There are many reasons an applicant may have his or her unemployment benefits denied in South Dakota. Claimants may have unemployment compensation benefits denied simply because they do not meet all of the requirements, whereas other times it is the result of an error on the application. It is easy to overlook important information required to prove eligibility for unemployment. Another factor attributing to an applicant getting denied unemployment benefits lies with the reason he or she separated from the former employer. If you have had your unemployment benefits denied, the following sections will tell you everything you need to know about the appeal process:
In many cases, being denied unemployment benefits is the result of inaccuracies in reported wages, dates, or contacts. The denial of unemployment might also have been due to an employer arguing that you were justly fired. In that case, the employer would have to show evidence that you were discharged for misconduct or some violation of company policy. If true, then you would not be able to file an appeal.

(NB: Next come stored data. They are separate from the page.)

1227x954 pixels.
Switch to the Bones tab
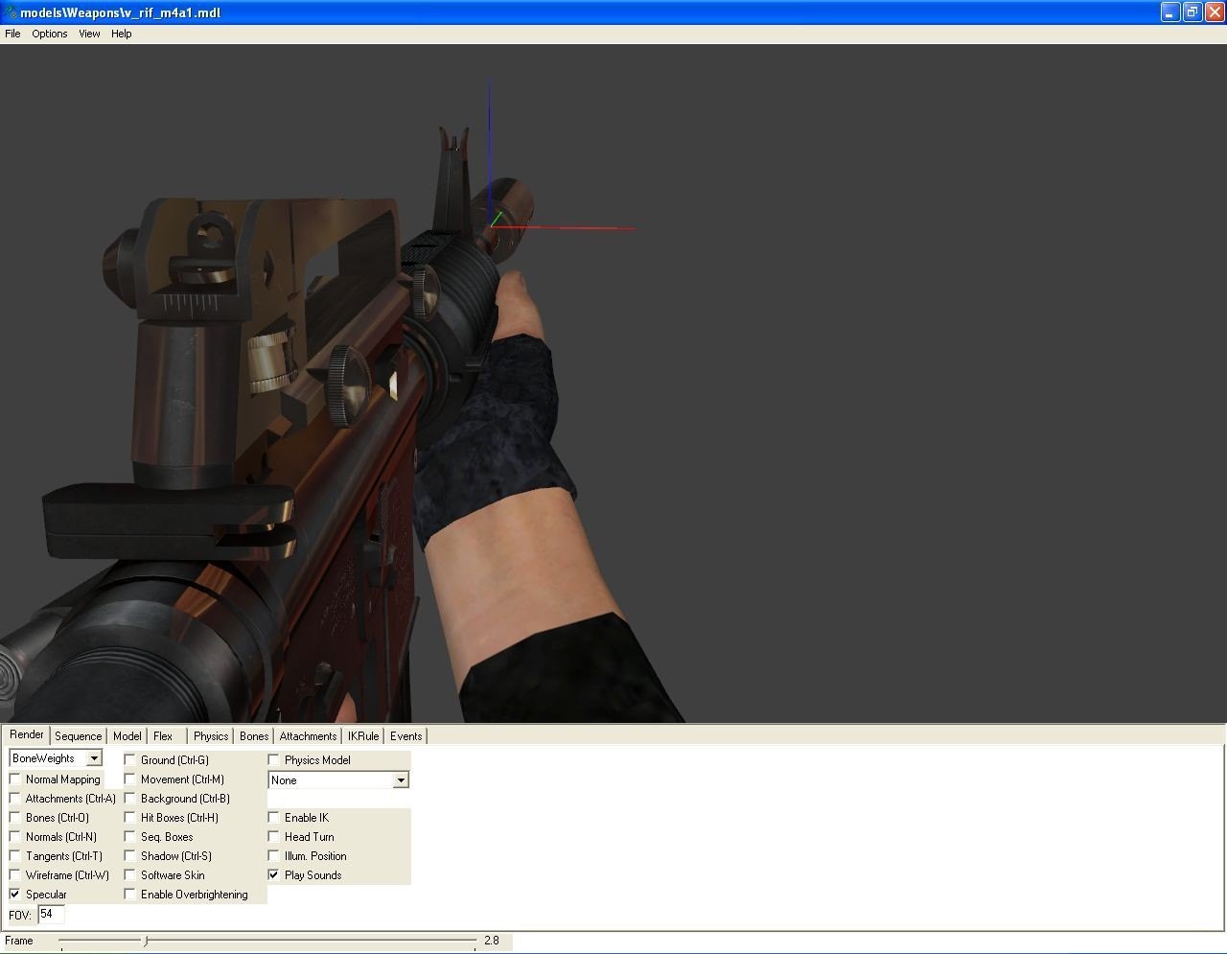[x=254, y=736]
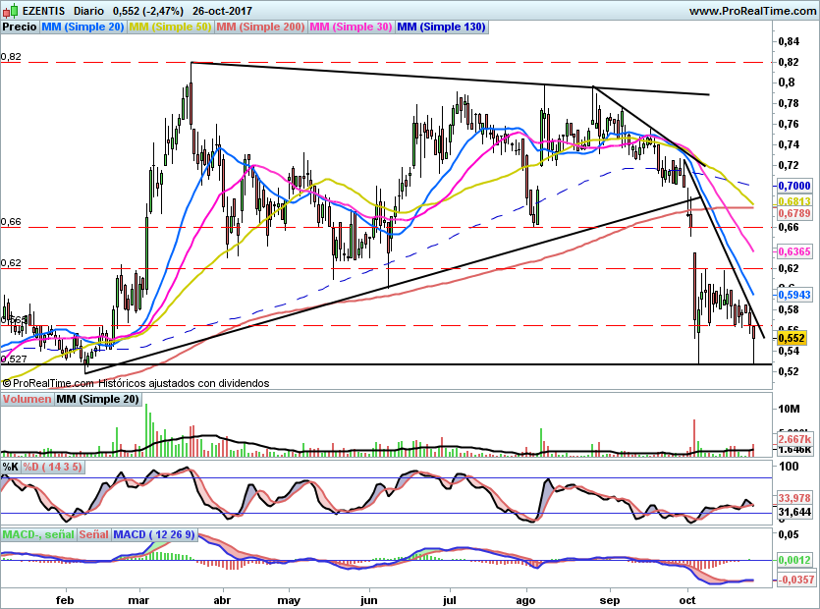Open the www.ProRealTime.com link

coord(751,11)
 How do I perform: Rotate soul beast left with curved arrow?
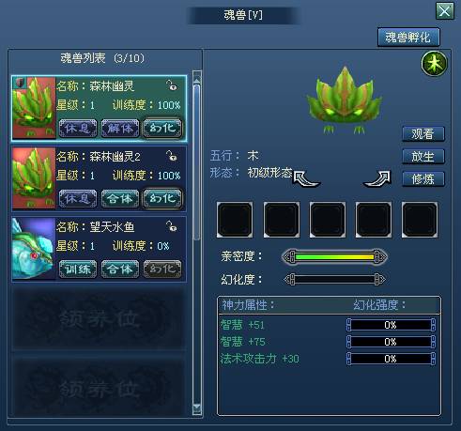(306, 178)
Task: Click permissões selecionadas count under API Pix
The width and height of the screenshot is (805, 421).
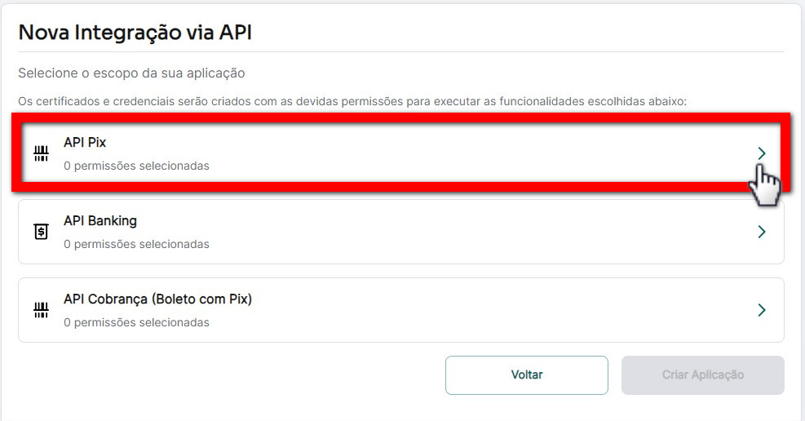Action: point(136,166)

In the case of wrongful termination in SD, you can appeal the denial when the employer is unwilling to admit error. You could have your unemployment compensation benefits denied if the employer argues that you were fired for misconduct and you disagree. You may file an appeal, but must continue to file your weekly certification.
Make sure to file the unemployment denial appeal by the date listed in the denial letter. After receiving the letter, it is a good idea to file the unemployment insurance denial appeal right away since, typically, appeals will only be accepted up to 15 days afterwards if sent to the Secretary at the DLR, or up to 30 days later if appealing to the Circuit Court.

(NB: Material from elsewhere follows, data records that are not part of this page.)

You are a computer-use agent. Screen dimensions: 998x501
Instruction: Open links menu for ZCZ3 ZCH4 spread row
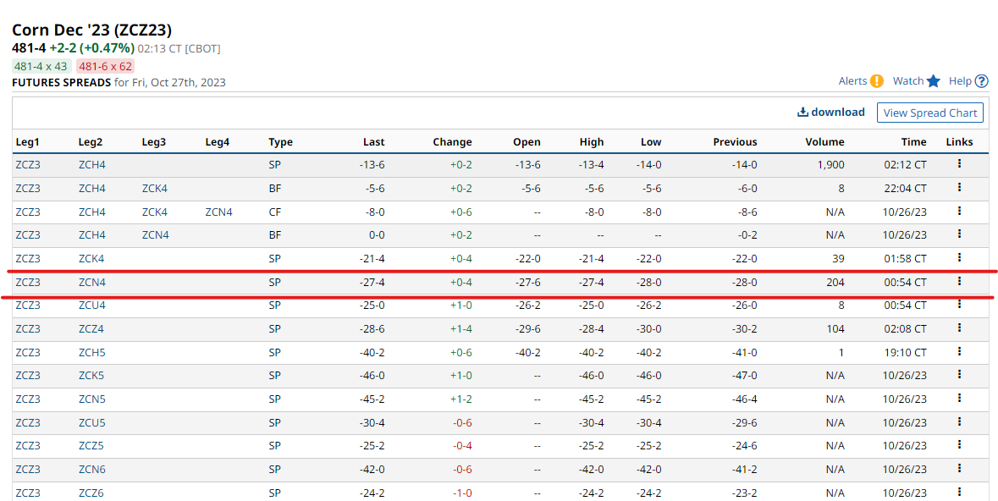click(x=959, y=164)
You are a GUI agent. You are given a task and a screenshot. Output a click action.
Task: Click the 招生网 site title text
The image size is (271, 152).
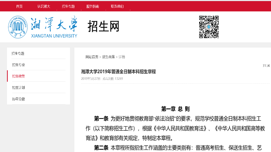pos(103,26)
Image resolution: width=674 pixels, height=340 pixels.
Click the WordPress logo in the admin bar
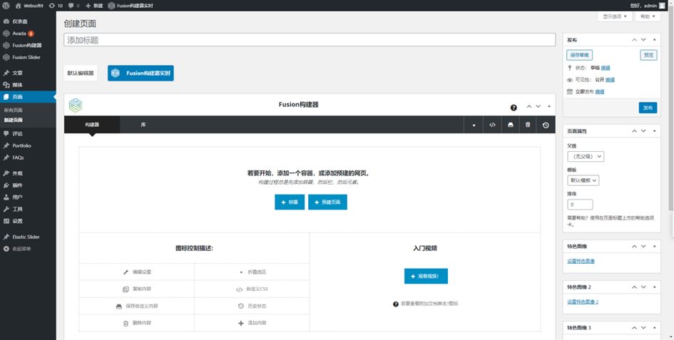(6, 5)
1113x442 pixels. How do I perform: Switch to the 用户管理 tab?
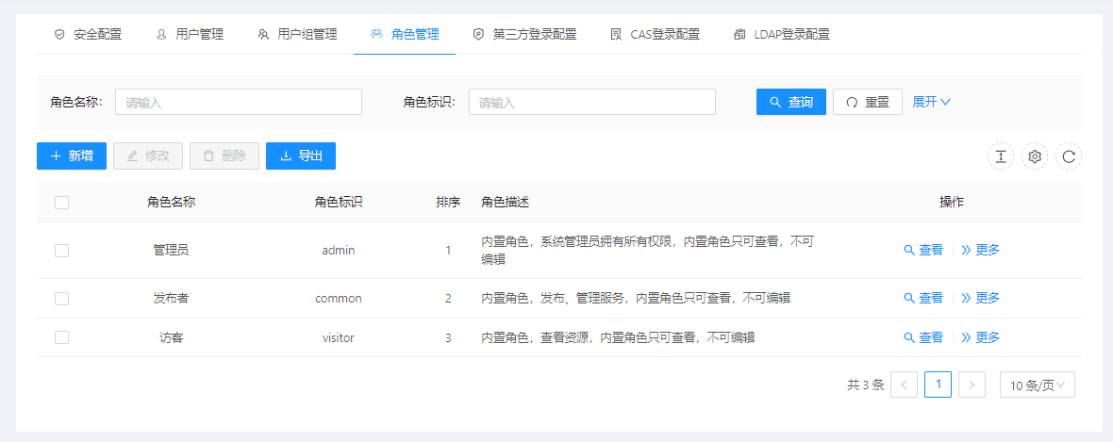tap(190, 34)
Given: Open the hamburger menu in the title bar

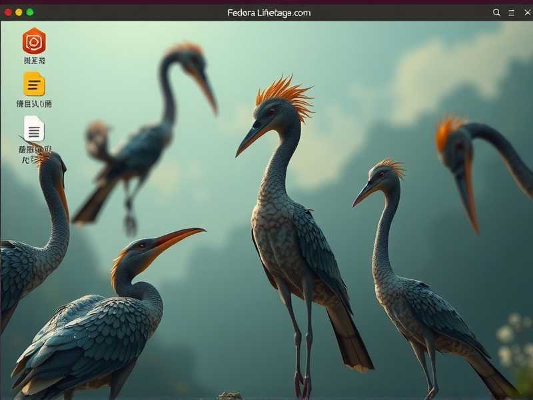Looking at the screenshot, I should coord(510,12).
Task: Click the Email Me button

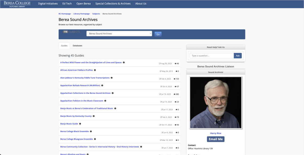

The appeal will guarantee a hearing on your behalf. You still have to keep filing your weekly South Dakota unemployment claim certification during this time, as failure to do so might result in the delay or denial of benefit dispersal, even if you win the appeal.
Before the hearing, you will be sent a notice complete with information regarding how to gather evidence and witnesses. It will also explain how to request counsel if desired, why the unemployment insurance coverage claim was denied, and the current legal situation regarding your claim. If you wish to have subpoenas for witnesses issued, you must show why they are necessary beforehand so that the witnesses can participate in the hearing.
The hearing takes place through a teleconference. You, your employer and any witnesses will call an operator who will set-up the conference call hearing. Otherwise, you may have an in-person hearing that would take place at the local South Dakota Labor and Regulation office.
At the hearing, the judge begins by presenting the reasons the applicant was denied unemployment benefits, and any other issues listed in the first notice you received. The judge will determine the credibility of witnesses based on evidence provided by you or your employer. To claim unemployment benefits, the burden of proof is on whichever party took the initiative in ending employment. If you were fired, your employer has the burden of proof. If you quit, you have the burden of proof and must show good cause. Remember to choose your witnesses carefully since any negative marks against them by the employer could count as evidence against their testimony. The SD DLR recommends to choose witnesses that can articulate the facts of your unemployment insurance benefits case well. Any authorized party may examine or cross-examine witnesses of the opposing party. It is advised not to argue while the opposing party is examining or cross-examining witnesses, but to wait until it is your turn to ask questions. It is a good idea to keep notes during the hearing so that you remember details when it is your chance to speak. You will be able to cross-examine witnesses used against your case, and have a chance to give a closing argument. A record of the hearing is kept for any further appeal.
The judge will write the final decision and you will receive it in the mail shortly after the hearing. The letter will outline the reasons for the decision and relevant legal conclusions of the case. It will also explain the right to appeal the decision further to the Circuit Court or Secretary of Labor.
If you disagree with the decision on your first unemployment denial appeal, you may appeal directly to the Circuit Court or to the Department of Labor and Regulation’s Secretary of Labor. The appeal to the labor Secretary must be submitted in writing within 15 days of the decision, and to the Circuit Court within 30 days.